The clash is a rematch from April 2021, when Moraes stunned Johnson with a brutal grounded knee knock-out. It was the first time the long-reigning Ultimate Fighting Championship (UFC) champion had been finished in a fight.
In a bid to avenge that defeat, Johnson switched up his training and spent part of his camp at Fight Ready in Arizona, with former UFC foe Henry Cejudo.
In an interview with The Straits Times just hours after he landed in Singapore on Monday morning (Aug 23), Johnson reflected: "For my whole career I've never gone outside of AMC (the MMA gym in his home state of Washington) to train.
"Now... I have a house out in Arizona, it's more convenient for me to train with (Cejudo). And it was good.
"We got to see how we're different, and got a different perspective on what other gyms think of my skillset, just vibe out and train. I think the training I did with him is going to help out a lot in this next fight."
Johnson was the UFC flyweight world champion for 2,142 days until he was dethroned by Cejudo in August 2018. He decided to join One two months later in a milestone trade, with Ben Askren going the other way.
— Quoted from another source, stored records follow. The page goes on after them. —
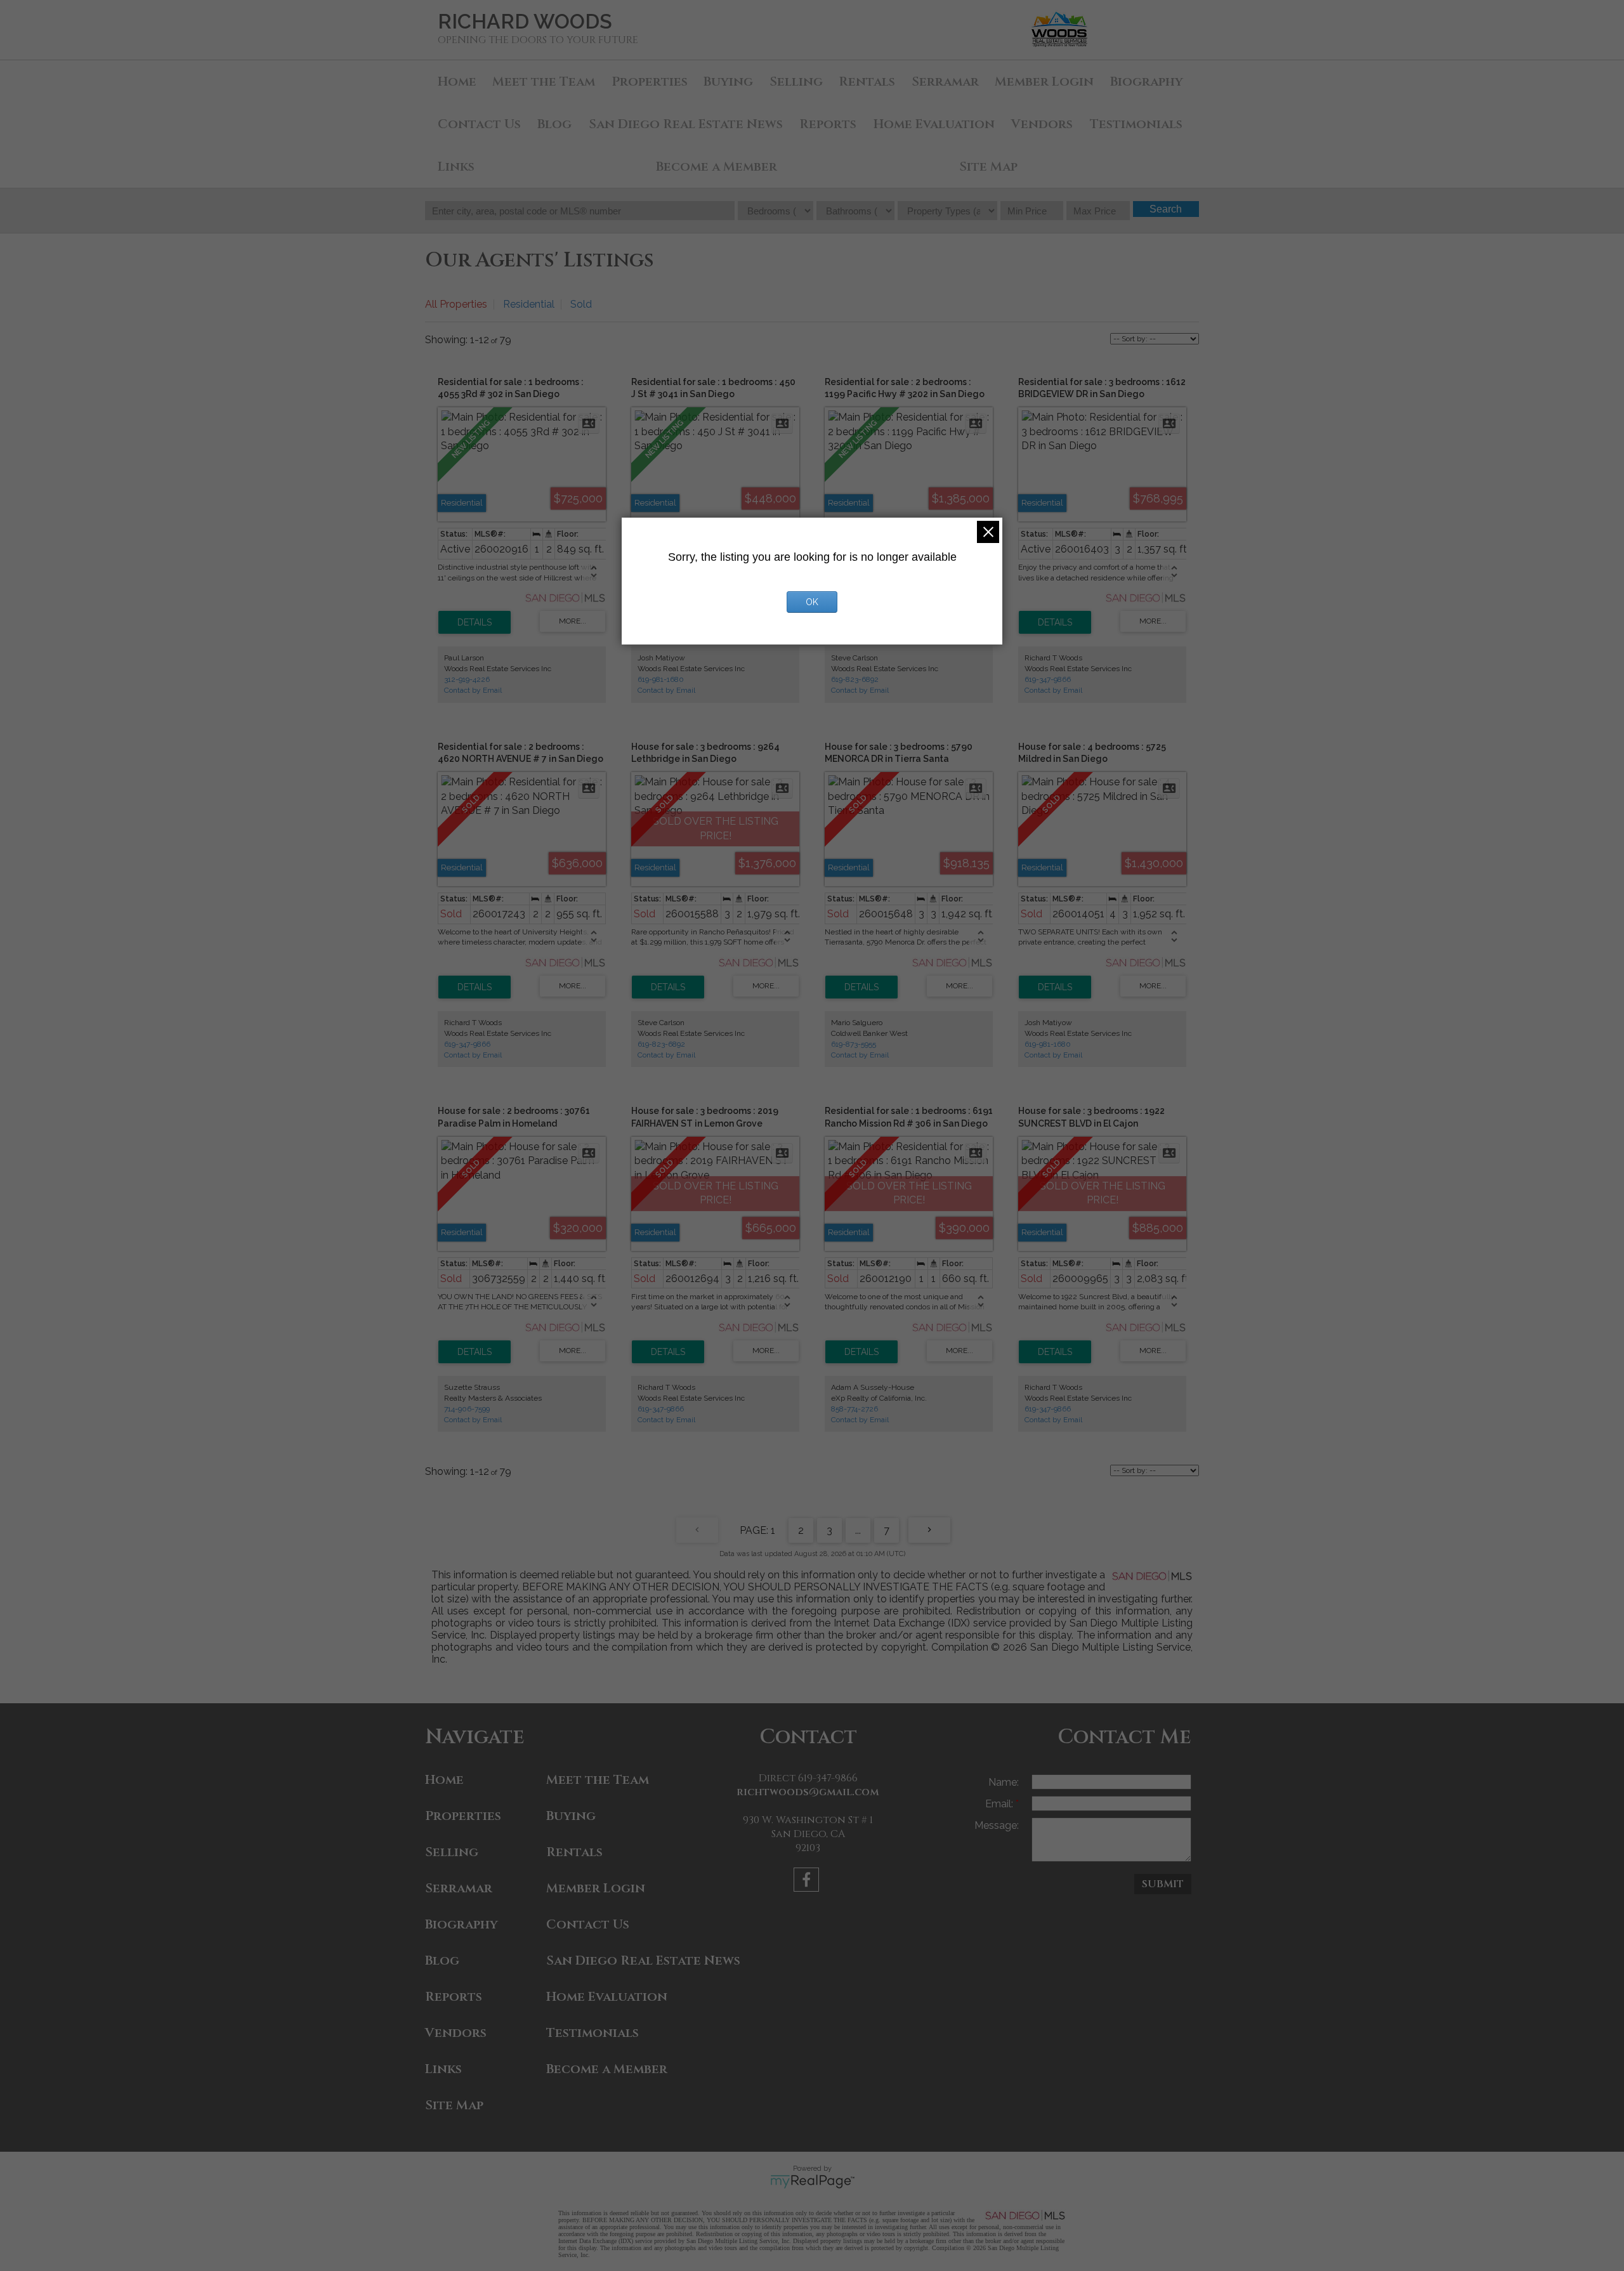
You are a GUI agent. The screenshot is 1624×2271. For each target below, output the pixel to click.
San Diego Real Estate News (686, 124)
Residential (528, 304)
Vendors (1042, 124)
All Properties (456, 304)
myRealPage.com (812, 2181)
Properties (650, 81)
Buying (728, 81)
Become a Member (716, 166)
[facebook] (808, 1882)
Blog (554, 124)
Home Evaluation (934, 124)
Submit (1163, 1884)
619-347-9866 (1048, 679)
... (858, 1530)
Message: (996, 1825)
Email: (1000, 1804)
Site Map (988, 166)
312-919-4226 (467, 679)
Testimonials (1136, 124)
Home (457, 81)
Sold (581, 304)
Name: (1003, 1782)
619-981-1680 (661, 679)
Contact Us (479, 124)
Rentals (867, 81)
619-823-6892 (855, 679)
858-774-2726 (854, 1408)
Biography (1146, 81)
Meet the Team (543, 81)
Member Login (1044, 81)
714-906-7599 (467, 1408)
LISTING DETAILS (474, 622)
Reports (827, 124)
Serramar (945, 81)
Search (1165, 209)
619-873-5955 (853, 1044)
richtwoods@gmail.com (808, 1792)
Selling (796, 81)
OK (812, 602)
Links (456, 166)
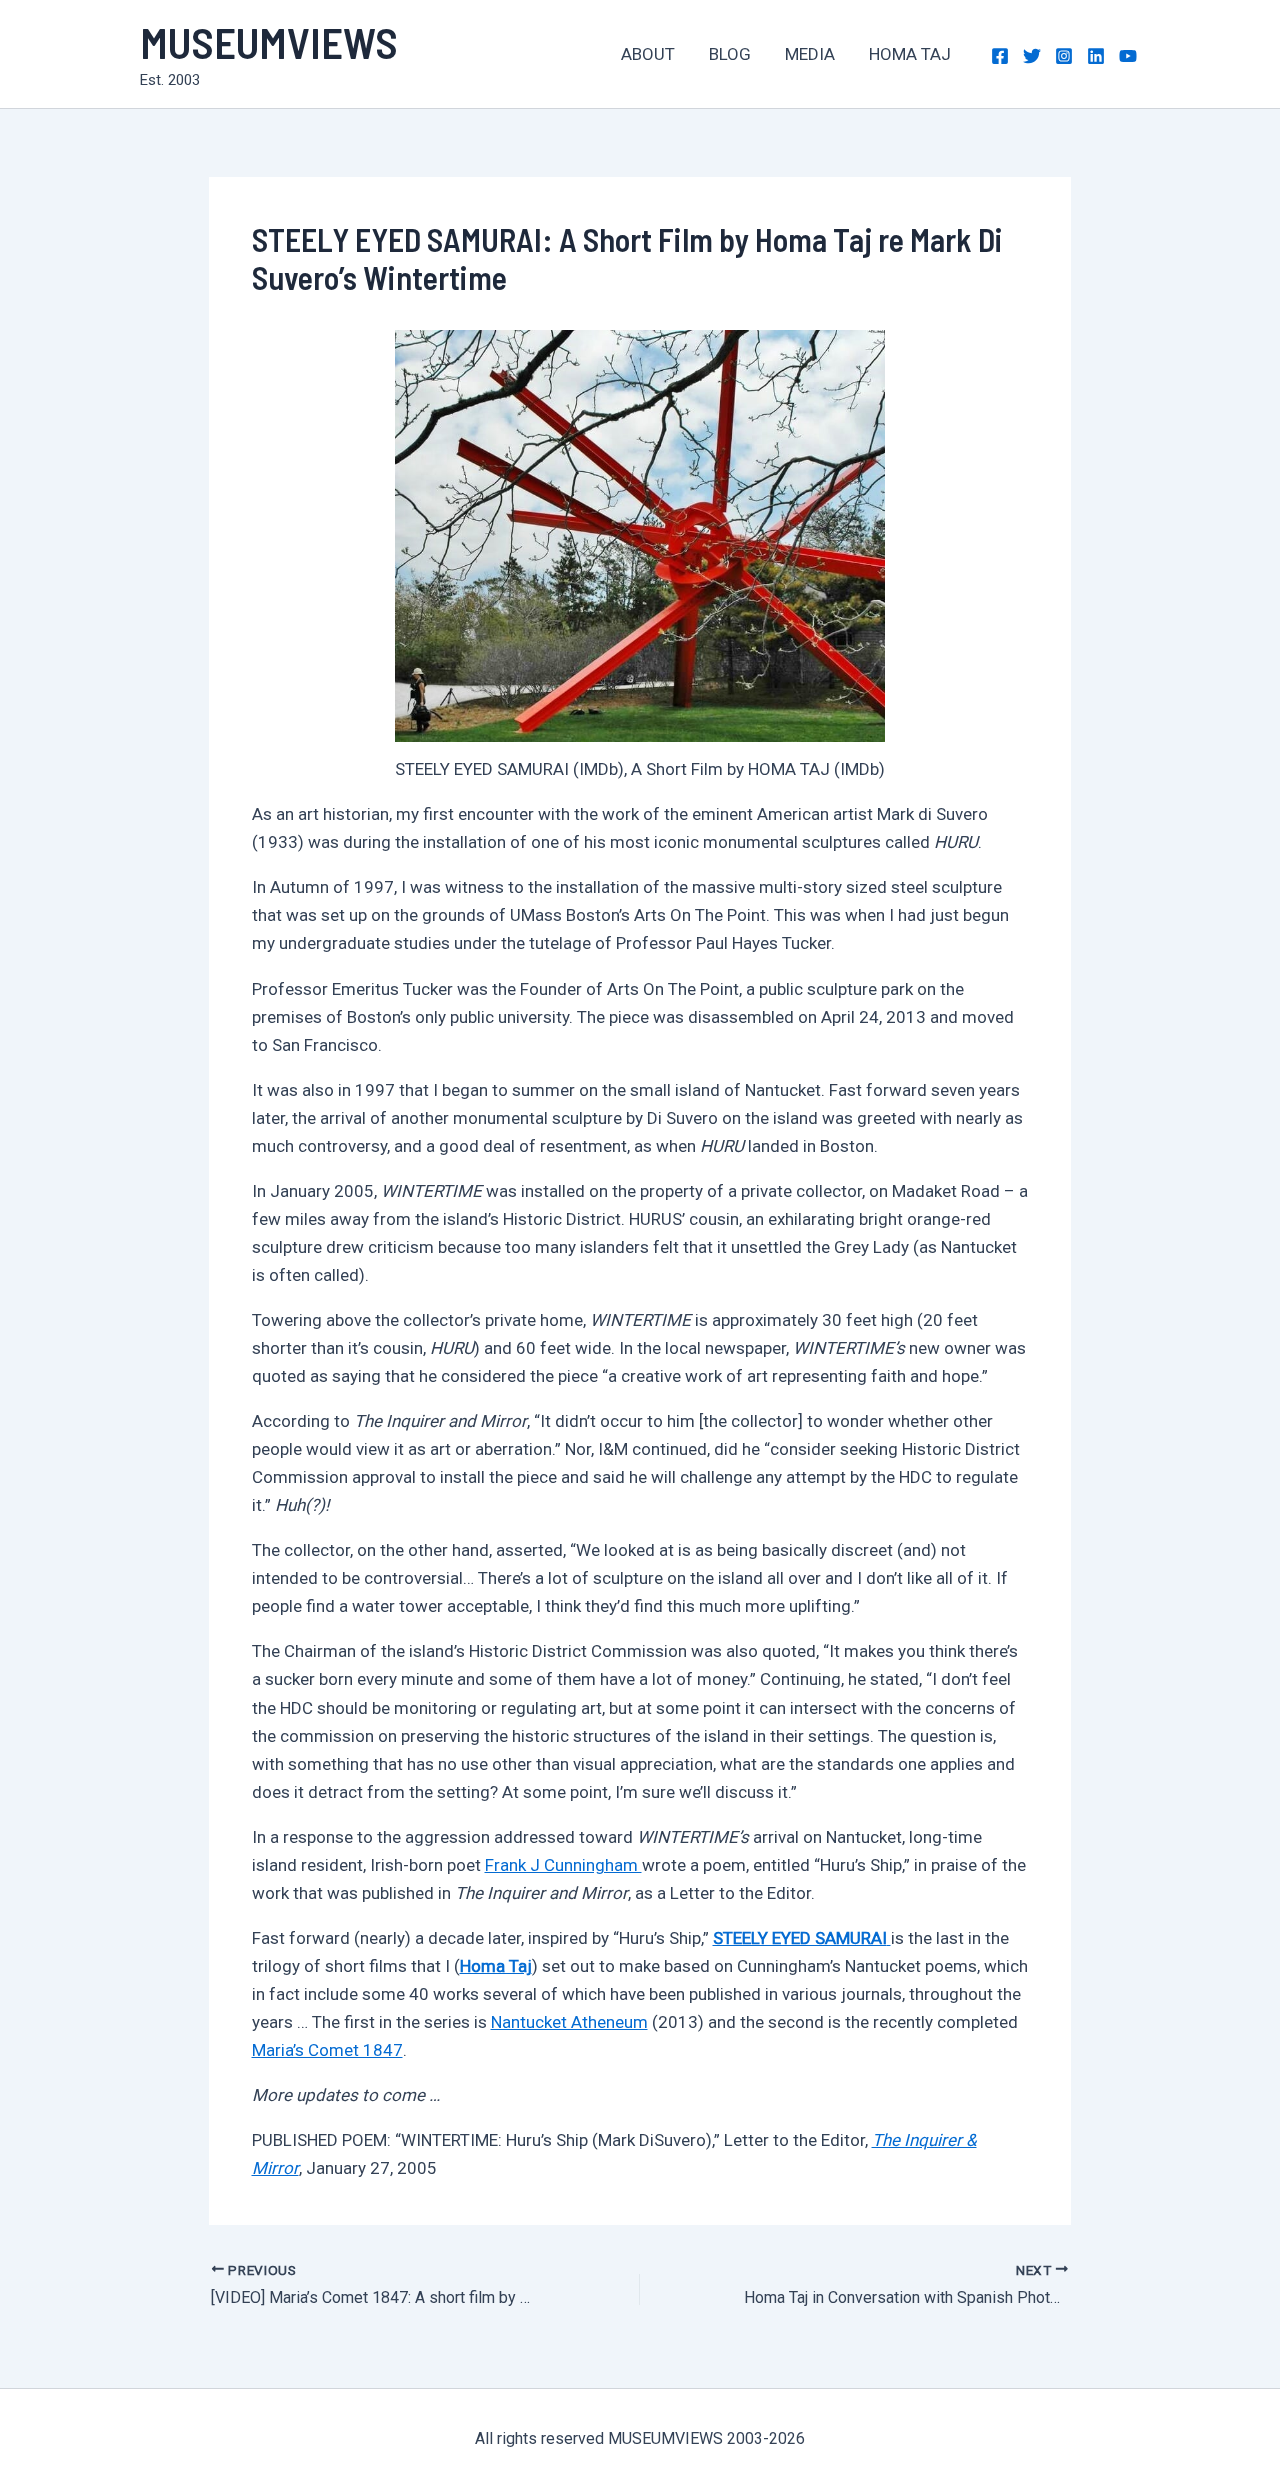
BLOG (730, 54)
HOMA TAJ (910, 54)
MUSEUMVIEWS (269, 42)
Four years after leaving the UFC, he still holds the organisation's record for most title defences in a single reign (11) as well as most submissions in one (four). Throughout his time there, he also carved out a reputation as one of the greatest pound-for-pound MMA fighters, with an inventive grappling style and formidable striking.
Despite his lofty status in the sport, Johnson felt he learnt "a lot" from sparring with Cejudo. "Because when you step out of your comfort zone... and experiment, it's always good, as long as you're in a good atmosphere and around great people," he said.
Also unfamiliar for the 1.60m, 61kg star - nicknamed Mighty Mouse after the cartoon superhero - is having to prepare for a fight coming off a knock-out loss.
Johnson insisted, though, that he does not sweat on the unprecedented KO - "honestly, I watched the video back and just laughed" - and quipped he has also had his lights turned out in a snowboarding accident before.
He is known for being a champion but Johnson said he knows how to lose as well.
"At the end of the day, it's a sport, and I lose in the gym too. My coach beats me up. I have hard days... so I lose all the time," he said.
"Anyway, you can't go six years undefeated as a champion and give out all these a** whoopings and then when it's your butt whipped, you cry about it."
Johnson is thrilled to be back in Singapore to fight, noting that the loosened Covid-19 restrictions mean he will not be confined to a tightly-controlled itinerary and housed in a five-star "luxury prison", unlike in the lead-up to the last Moraes fight.
Besides his familiarity with the Brazilian, he hopes that having the fight scheduled according to US time will help him finally claim the top prize in One.
"This time it's different mentally," he said. "We've fought each other before so I've seen that opponent across the cage from me and I experienced that.
"He's obviously a bigger guy, (has) longer (limbs) and he has a certain style... but for me, it's about just going out there and fighting, and we'll see what happens."
For Johnson, the chase - be it for a title or simply to get better - never gets old.